The effect is to blur the political dialogue that the play seeks to engender. The human cost of border protection is supposed to be represented by the character of Hazem, played heroically by Rodney Afif, who is a fine actor. But the structure of the play permits him to be little more than the token Iraqi, an occasion for liberal sympathy in a play which is really a drama about a middle class family.

As Simone de Beauvoir said, "Heaven save us from those with good intentions!" I am all sympathy for work which engages with the issues facing asylum seekers in this country; it's a scandal that requires open public discussion. Unfortunately, I think this is precisely the wrong way to go about it.

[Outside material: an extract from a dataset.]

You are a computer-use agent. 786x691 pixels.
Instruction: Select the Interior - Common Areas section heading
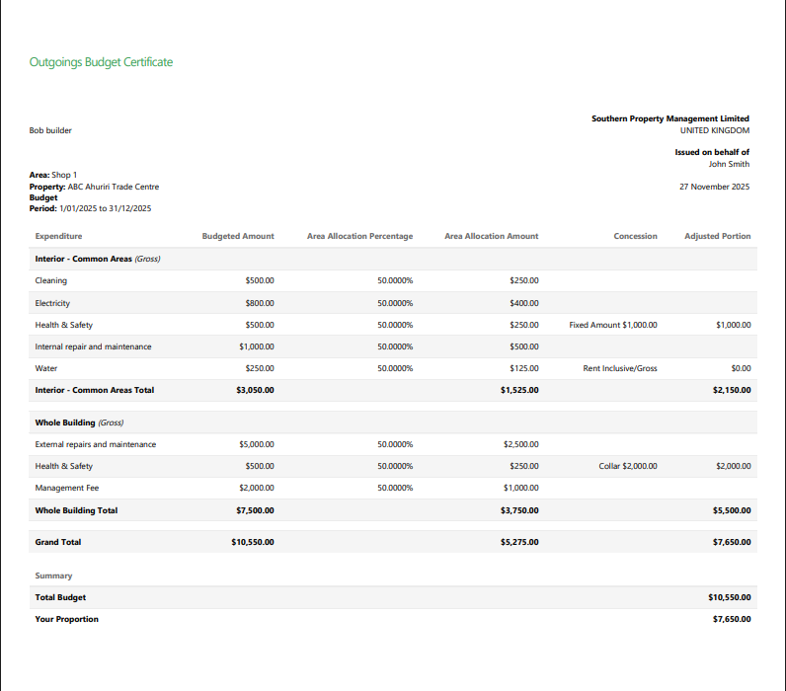coord(83,259)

Probably the archetypal play of liberal protest is Arthur Miller's The Crucible, written in response to the McCarthy-era hysteria against Communists. It's notable that, rather than caricaturing McCarthy himself, Miller went back 300 years in American history to the Salem witch trials to make his point. Another current model of theatrical protest is the tribunal theatre, a specialty of London's Tricycle Theatre, who have just opened with a dramatisation of the Saville inquiry into Bloody Sunday. In this theatre, there is no fictionalising at all: just a carefully honed presentation of fact. Another tack was taken in Melbourne recently, in a brilliant piece of movement theatre that addressed the treatment of asylum seekers, Subclass26A.

Whatever the merits of any of these approaches (I have real doubts about documentary theatre), there is no doubt that they are all effective ways of theatricalising political debate without cheating the issues. Rayson's fictionalising falls between several stools. Of course she has every right to make up what she likes: but it's hard to avoid a sense of exploitation in this work. Behind her exaggerated fictions are real tragedies and real questions and, moreover, real people. Fudging the differences between fact and imagination does service to neither; it confuses the debate (as Andrew Bolt's hysterical responses demonstrate) and raises the uncomfortable question of art exploiting human suffering.

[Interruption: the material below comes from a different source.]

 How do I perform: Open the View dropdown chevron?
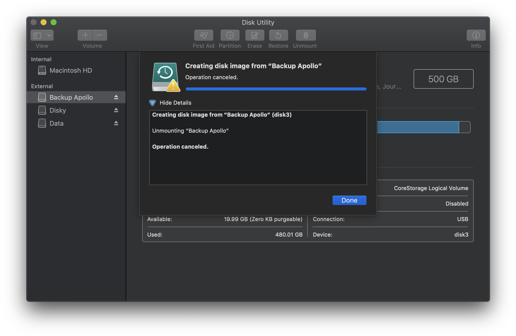[49, 35]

Simon Phillips certainly gives the play a slick production. Stephen Curtis' elegant revolving set sweeps the short scenes across the stage, minimising any longueurs in the script with swift pacing, and he has a high quality cast. Garry McDonald manages his melodramatic role with a surprising flair; although there is absolutely no development in this character - or in any of the others - he generates a complex presence on stage of moral weakness and intransigent greed. Nicholas Eadie demonstrates that it's much more fun playing the bad guy; the only complexity he can find is an occasional kink in his halo.

I was troubled by the female characters. Fiona Benedict, Eggs' unfortunate wife, beggars belief as the browbeaten neurotic socialite. Diane Craig does her best, but in between talking about dresses and bursting into tears, there's really not much she can do to make her character credible. Jamie Savage (played with brutal efficiency by Caroline Brazier) is a porn fantasy of the working woman, and is the real source of evil in the play; one wonders, as an aside, why the strong public woman necessitates a scene of sexual humiliation. Even the supposedly liberated teacher, Ange (Laura Lattuada), demonstrates her feminine credentials by constantly talking about cooking: we can't have those feministas too out there, I guess.

But, as always with Hannie Rayson, this is impeccable middle class theatre about middle class characters directed to middle class audiences. It doesn't dig deep enough to disturb any assumptions or to be genuinely moving, but perhaps it provides the fodder for a few dinner party conversations. It resolves debate into easily digestible binaries - right vs left, good vs evil, victim vs oppressor. In this way it's a kind of negative reflection of the simplistic Manichean universe of our good friend, Mr Bolt. Therein, perhaps, lies its deepest problem.